Les habitants qui vivent à La Rinconada y restent-ils en permanence ?

Oui, tout à fait. Le fait qu'ils soient ici est directement lié à l'activité économique avec une mine d'or qui a attiré tout ce monde depuis des dizaines, des centaines d'années. Eux-mêmes sont conscients qu'ils sont dans des conditions de vie très précaires. Ils sont très soucieux pour leur santé. Ils sont très demandeurs des évaluations médicales et scientifiques qu'on peut leur fournir.
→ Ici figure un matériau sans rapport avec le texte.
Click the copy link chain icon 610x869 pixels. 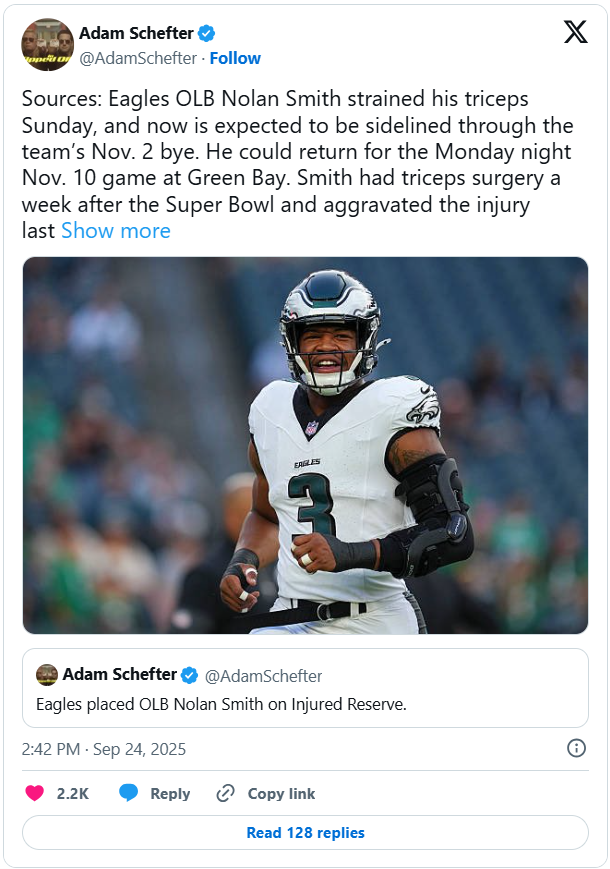click(x=225, y=793)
On essaie d'allier soutien quasi-humanitaire, médical et recherche scientifique pendant plusieurs semaines. On a créé un véritable laboratoire, une quasi-clinique et on évalue toutes les facettes des adaptations et des maladaptations au manque d'oxygène que l'on peut observer dans cette population en réalisant des analyses génétiques, hématologiques, cardiovasculaires. On étudie les habitants dans leurs capacités à faire des efforts physiques dans ces conditions-là. On étudie aussi leur sommeil, car c'est une phase de fragilité face au manque d'oxygène, à l'altitude. On a toutes ces évaluations réalisées sur des dizaines d'habitants qui sont actuellement en cours.